The latest from Antwerp novelist Jeroen Olyslaegers is the closing piece in a trilogy that slaps Belgians in the face. Olyslaegers is almost as much activist as he is writer, known for his engaged Facebook rants almost as much as for his meandering, Louis Paul Boon-like prose. With the epic yet personal WIL, about the cowardice that seeped through Antwerp during the German occupation of World War II, the writer joins the pantheon of Flemish greats to cover the German occupations.

© De Bezige Bij

In naam van de Vader – Toni Coppers

Winner of the 2014 Hercule Poirot Prize, Toni Coppers is steadily claiming the title of Belgium’s resident Agatha Christie. In naam van de Vader is the eleventh thriller with commissioner Liese Meerhout at the helm of a murder investigation.

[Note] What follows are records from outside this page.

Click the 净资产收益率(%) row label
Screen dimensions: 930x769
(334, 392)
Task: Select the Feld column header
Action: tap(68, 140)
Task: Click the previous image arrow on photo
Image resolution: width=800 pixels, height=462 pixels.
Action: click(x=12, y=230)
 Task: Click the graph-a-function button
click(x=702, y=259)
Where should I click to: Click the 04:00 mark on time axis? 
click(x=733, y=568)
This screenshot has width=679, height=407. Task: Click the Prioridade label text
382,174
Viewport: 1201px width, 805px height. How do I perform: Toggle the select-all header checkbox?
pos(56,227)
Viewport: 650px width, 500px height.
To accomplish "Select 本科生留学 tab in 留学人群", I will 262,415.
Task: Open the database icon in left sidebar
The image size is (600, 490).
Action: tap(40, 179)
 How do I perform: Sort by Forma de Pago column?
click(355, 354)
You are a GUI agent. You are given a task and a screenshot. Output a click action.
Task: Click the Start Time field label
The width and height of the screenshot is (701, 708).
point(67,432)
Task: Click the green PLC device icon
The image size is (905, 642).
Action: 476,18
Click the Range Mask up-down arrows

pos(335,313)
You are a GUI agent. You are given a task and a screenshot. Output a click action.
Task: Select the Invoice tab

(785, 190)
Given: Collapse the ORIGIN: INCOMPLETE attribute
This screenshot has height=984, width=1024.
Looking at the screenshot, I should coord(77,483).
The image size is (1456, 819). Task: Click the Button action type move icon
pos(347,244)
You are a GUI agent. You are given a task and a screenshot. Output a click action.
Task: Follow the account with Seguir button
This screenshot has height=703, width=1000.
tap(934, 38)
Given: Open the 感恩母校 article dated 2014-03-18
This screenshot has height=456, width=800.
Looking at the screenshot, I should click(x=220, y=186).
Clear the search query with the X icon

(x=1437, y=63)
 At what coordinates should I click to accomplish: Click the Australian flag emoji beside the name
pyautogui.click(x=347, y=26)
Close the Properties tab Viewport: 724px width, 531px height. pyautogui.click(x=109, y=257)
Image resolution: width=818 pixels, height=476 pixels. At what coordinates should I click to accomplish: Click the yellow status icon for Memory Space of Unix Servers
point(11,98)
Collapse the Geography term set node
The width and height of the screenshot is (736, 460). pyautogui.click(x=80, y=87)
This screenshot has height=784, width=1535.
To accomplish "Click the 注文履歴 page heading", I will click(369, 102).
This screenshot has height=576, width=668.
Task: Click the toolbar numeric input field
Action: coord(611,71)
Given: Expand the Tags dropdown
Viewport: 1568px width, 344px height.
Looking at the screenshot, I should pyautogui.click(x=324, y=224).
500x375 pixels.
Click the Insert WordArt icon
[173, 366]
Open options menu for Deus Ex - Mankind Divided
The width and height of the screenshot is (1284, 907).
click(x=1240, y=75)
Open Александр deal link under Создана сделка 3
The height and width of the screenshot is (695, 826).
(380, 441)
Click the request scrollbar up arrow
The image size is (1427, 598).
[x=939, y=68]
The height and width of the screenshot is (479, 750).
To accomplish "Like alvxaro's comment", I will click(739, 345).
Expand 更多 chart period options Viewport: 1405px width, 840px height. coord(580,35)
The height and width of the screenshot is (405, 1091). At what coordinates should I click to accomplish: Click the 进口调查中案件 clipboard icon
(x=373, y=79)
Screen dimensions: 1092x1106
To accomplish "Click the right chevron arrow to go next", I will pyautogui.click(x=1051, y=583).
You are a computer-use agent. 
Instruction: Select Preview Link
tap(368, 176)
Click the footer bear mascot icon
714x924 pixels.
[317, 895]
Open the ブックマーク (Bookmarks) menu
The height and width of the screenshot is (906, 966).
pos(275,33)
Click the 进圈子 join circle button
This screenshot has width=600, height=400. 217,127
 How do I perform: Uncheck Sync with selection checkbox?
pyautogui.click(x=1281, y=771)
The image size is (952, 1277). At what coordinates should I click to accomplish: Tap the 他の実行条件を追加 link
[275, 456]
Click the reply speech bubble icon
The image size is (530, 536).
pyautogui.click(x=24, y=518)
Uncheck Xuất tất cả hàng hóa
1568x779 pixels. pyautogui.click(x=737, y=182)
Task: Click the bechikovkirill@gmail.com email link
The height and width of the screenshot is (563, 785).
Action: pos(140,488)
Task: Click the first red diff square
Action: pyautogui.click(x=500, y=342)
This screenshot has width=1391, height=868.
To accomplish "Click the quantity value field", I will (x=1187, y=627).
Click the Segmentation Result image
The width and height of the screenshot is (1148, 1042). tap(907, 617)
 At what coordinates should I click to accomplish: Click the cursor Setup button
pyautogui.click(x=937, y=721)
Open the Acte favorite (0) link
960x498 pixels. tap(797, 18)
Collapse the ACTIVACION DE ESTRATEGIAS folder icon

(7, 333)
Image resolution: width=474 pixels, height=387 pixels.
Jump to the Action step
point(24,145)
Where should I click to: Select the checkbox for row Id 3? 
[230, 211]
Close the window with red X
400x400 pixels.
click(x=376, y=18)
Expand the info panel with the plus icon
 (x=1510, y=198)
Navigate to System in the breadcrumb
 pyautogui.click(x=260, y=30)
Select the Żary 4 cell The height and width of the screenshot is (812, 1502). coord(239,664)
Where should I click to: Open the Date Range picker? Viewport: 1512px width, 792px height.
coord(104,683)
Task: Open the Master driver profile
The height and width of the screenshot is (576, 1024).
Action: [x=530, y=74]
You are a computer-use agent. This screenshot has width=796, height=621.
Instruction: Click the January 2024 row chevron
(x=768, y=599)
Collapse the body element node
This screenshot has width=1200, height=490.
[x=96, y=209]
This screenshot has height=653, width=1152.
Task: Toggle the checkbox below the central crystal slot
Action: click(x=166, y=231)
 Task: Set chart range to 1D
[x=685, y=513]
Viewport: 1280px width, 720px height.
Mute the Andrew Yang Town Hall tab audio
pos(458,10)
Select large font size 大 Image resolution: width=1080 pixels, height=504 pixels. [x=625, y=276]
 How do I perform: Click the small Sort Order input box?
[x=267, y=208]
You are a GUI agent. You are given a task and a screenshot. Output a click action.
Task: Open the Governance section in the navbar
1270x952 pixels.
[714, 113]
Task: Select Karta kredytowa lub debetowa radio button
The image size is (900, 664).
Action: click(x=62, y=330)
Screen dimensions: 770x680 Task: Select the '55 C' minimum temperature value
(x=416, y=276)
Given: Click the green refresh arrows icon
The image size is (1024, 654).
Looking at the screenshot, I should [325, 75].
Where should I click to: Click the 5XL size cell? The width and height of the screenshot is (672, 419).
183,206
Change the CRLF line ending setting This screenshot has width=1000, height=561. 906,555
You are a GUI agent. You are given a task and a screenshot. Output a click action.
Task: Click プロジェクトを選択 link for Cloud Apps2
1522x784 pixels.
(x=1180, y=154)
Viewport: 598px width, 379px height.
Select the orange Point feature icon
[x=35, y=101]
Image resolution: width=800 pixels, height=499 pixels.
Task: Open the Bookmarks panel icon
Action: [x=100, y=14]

Fun fact: Coppers revealed at the star-studded press conference that the mafia-style assassination at the beginning of this installment was actually thought up by his son at the kitchen table.

© Manteau

De Fouten – Herman Brusselmans

In what feels like his umpteenth book, prolific writer Herman Brusselmans is his vintage, parody-seeking self with an especially intriguing premise added to the mix. The novel is basically a copy-edited version of fictional biographer Johannes Huyghe disastrous attempt to sketch HB’s (Brusselmans’ initials) younger years. Going through it, Brusselmans corrects the many mistakes – hence the title De Fouten (‘The Mistakes), which, of course, is misspelled on the dust jacket. Brusselmans is careful to let his reader know that he didn’t lose his virginity to Cindy from the cookie factory as Huyghe states, nor to Nancy from the tyre factory for that matter, although he did have a crush on the latter and the former had a crush on him. Again a delightful blend of fiction, half truths and dark humor.

© Prometheus

Non-fiction

Het hart van Napoleon, De keizer en de vrouwen – Johan Op de Beeck

Millions of pages have been written on Napoleon Bonaparte’s vast military empire, far fewer have detailed the emperor’s romantic exploits. For his fifth book on Son Altesse Imperial, Johan Op de Beeck decided it was time to explore the women that held a place in the commander’s heart – and in his loins. Turns out that, due to Napoleon’s great sense of smell, mistresses wearing too much perfume were out, while his letters to Joséphine de Beauharnais fit well amongst the most erotic and loving pieces of 18th-century writing.

© Horizon

Waarom mannen geen seksboeken kopen – Wim Slabbinck

Does size really matter? Are men really carrying around so much testosterone that they think about sex every seven seconds? Do they never fake it? And why is it that they don’t buy sex books? Answers to all of these questions are provided by Wim Slabbinck. This fall the media’s foremost sexologist is intent on dispelling eleven persistent myths about the curious world of male sexuality, backing everything up with fact and figures along the way.

© Manteau

Er gebeurde dit, er gebeurde dat – Kristien Hemmerechts

A lot has happened in the life of Kristien Hemmerechts, the female voice in the trio of ‘Angry Young Belgians’ that crushed taboos for a living during the eighties. In the recently published bundle of autobiographical short stories Er gebeurde dit, er gebeurde dat she talks openly and honestly about hardships such as the loss of her two baby boys, the death of her husband, poet Herman de Coninck and her diagnosis with breast cancer almost a year ago.